Macroeconomists seemingly have adopted monastic practices of self-flagellation to explain why the tribe completely misjudged the housing bubble . Their collective crystal balls didn’t predict an ensuing financial crisis either. A blog entry by Finance Professor Raghu Rajan at University of Chicago has further stimulated the conversation today. He’s written a book called Fault Lines and made remarks from the book at its official blog site. I found it at Memeorandum along with a few choice links.
I’ve written about fresh water and salt water economics before. Some of today’s discussion clearly involves philosophical fault lines. Rajan is from the panultimate fresh water university and all finance academics eventually drown in the Efficient Markets Hypothesis (EMH) literature. I’ve been pretty outspoken about how much damage I think the EMH has done to economics and especially my field, financial economics. However, it’s hard to get published in finance journals taking a contrarian view. This is one explanation he examines, then dismisses which is why I’ve taken a good look at his argument.
I have not read his book, but judging from the video and this blog entry, Rajan spends some time on the role of EMH and EMH true believers in the crisis. I can provide you with my own anecdotes on this. I can also tell you I tried to avoid some seminars because I don’t want to read any more Eugene Fama who is Rajan’s colleague. I frankly think EMH blinders or misunderstanding were a good deal–but not all–of the problem.
I was researching the subprime markets directly after Katrina and was told by my finance professors that I was following an unpublishable and boring line of research. (They used the term ‘unsexy’.) I saw hints of problems in subprime markets as early as late 2005 in the work I did with the sensitivity of stock prices of finance companies heavily invested in subprime loans to some key macroeconomic variables. I was told that line of research was unlikely to help my marketability and ability to get tenure upon graduation. They yawned when I presented the paper. I turned it in for my third econometrics seminar and switched to something else.
Finance journals editors do love them some EMH so anything on market anomalies is likely to get a jaundiced set of editor eyes. But, Rajan brings up some important points and the resulting discussion is worth viewing here. Here’s Rajan talking directly to the EMH and why he thinks it may not be a big deal.
Perhaps the reason was ideology: we were too wedded to the idea that markets are efficient, market participants are rational, and high prices are justified by economic fundamentals. But some of this criticism of “market fundamentalism” reflects a misunderstanding. The dominant “efficient markets theory” says only that markets reflect what is publicly known, and that it is hard to make money off markets consistently – something verified by the hit that most investor portfolios took in the crisis. The theory does not say that markets cannot plummet if the news is bad, or if investors become risk-averse.
Critics argue that the fundamentals were deteriorating in plain sight, and that the market (and economists) simply ignored it. But hindsight distorts analysis.
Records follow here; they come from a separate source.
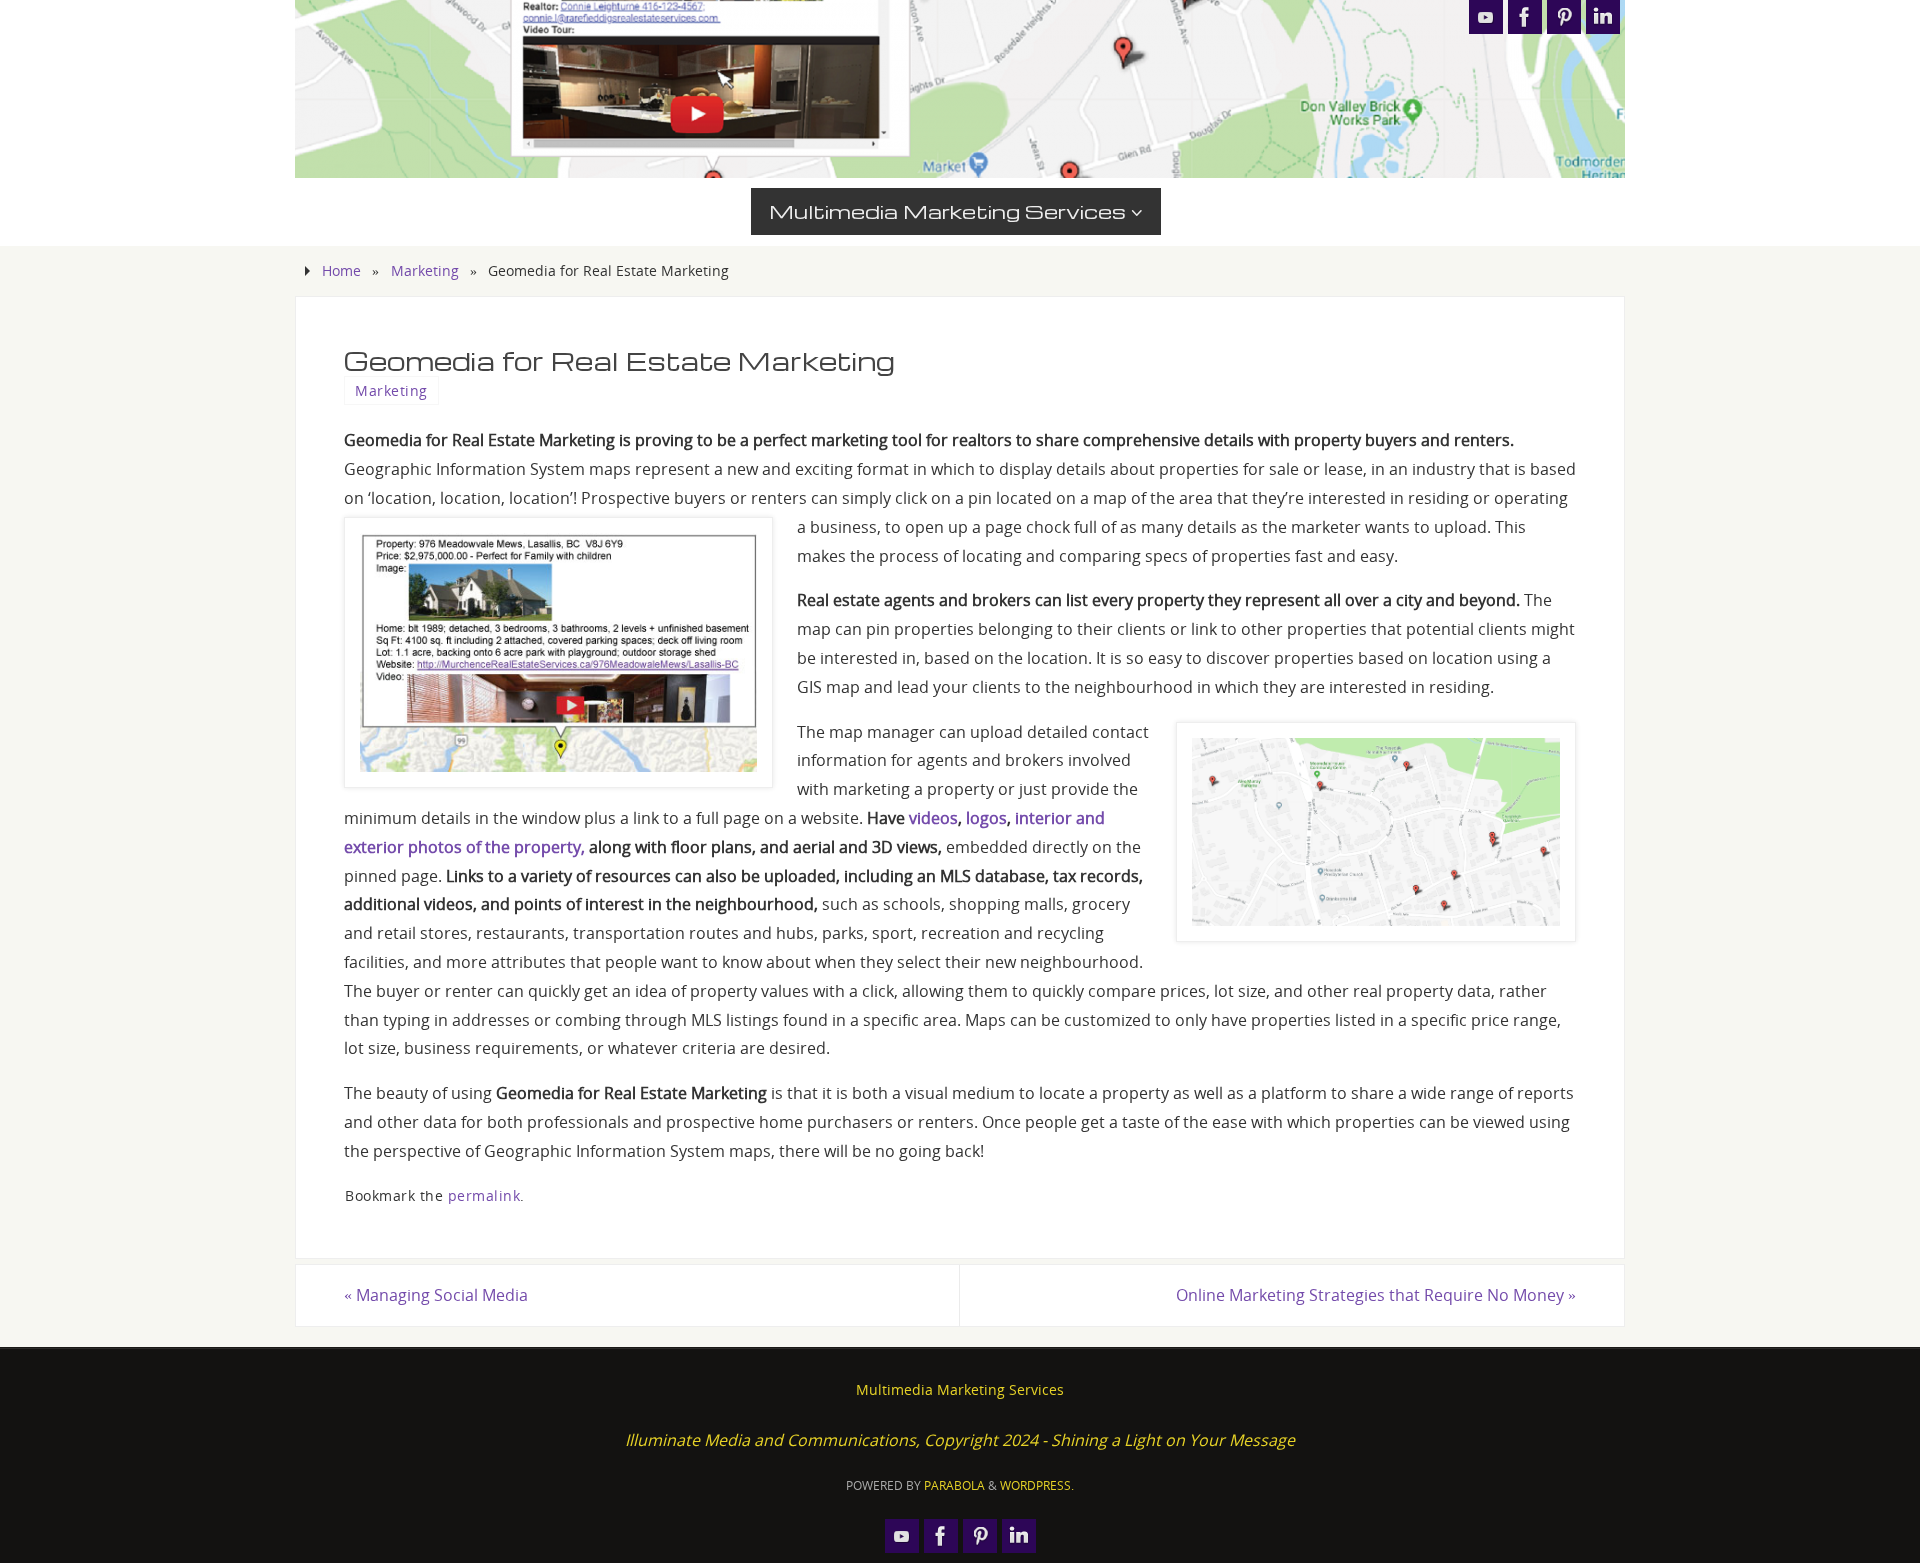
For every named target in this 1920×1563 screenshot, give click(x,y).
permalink (484, 1195)
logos (986, 818)
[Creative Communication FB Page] (1525, 17)
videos (933, 818)
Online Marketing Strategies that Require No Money (1376, 1295)
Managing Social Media (436, 1295)
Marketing (425, 270)
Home (341, 270)
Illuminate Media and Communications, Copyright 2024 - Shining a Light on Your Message (960, 1440)
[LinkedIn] (1603, 17)
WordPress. (1037, 1485)
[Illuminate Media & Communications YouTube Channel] (1486, 17)
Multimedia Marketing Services (960, 1389)
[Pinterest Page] (1564, 17)
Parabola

We cannot point to a lonely Cassandra like Robert Shiller of Yale University, who regularly argued that house prices were unsustainable, as proof that the truth was ignored. There are always naysayers, and they are often wrong. There were many more economists who believed that house prices, though high, were unlikely to fall across the board.
Rajan points out that this probably isn’t the sole or primary explanation even though it is one that gets a lot of ink these days. I too think some of the problem is a misunderstanding of the various forms of EMH . So, the major philosophical debate happening in finance circles isn’t central to Rajan’s explanation. There is no conspiracy of EMH apologists to force misunderstanding of market rationality, so alright, I’ll give him that one.
Economist Tyler Cowen at Marginal Revolution likes the alternative succinct explanation Rajan provides. (You should read the comments to that thread.)
Raghu Rajan nails it:
I would argue that three factors largely explain our collective failure: specialization, the difficulty of forecasting, and the disengagement of much of the profession from the real world.
Rajan also dismisses another circle of conspirators by stating this. It’s also probably why one of those so-called progressives jumped on the dismissal earlier today. This conspiracy meme crosses circles of folks that are more into political economy than economics itself. This group argues the hypothesis that the “system” bribed economists to stay quiet. I’ve gotten into it more than a few people of the Matt Stoller mindset and various Rand hanger-ons about this improbable case. One of the biggest memes is that the FED actively influences economists not to publish things against their interests. (Usually, this comes from Austrian School folks who can’t get published any where mainstream because they want to completely operate outside of the scientific method and ignore data.) Matt Yglesias is one of these people making a living off this canard and he jumped to the bait immediately. His reasoning speaks more about him than about economists.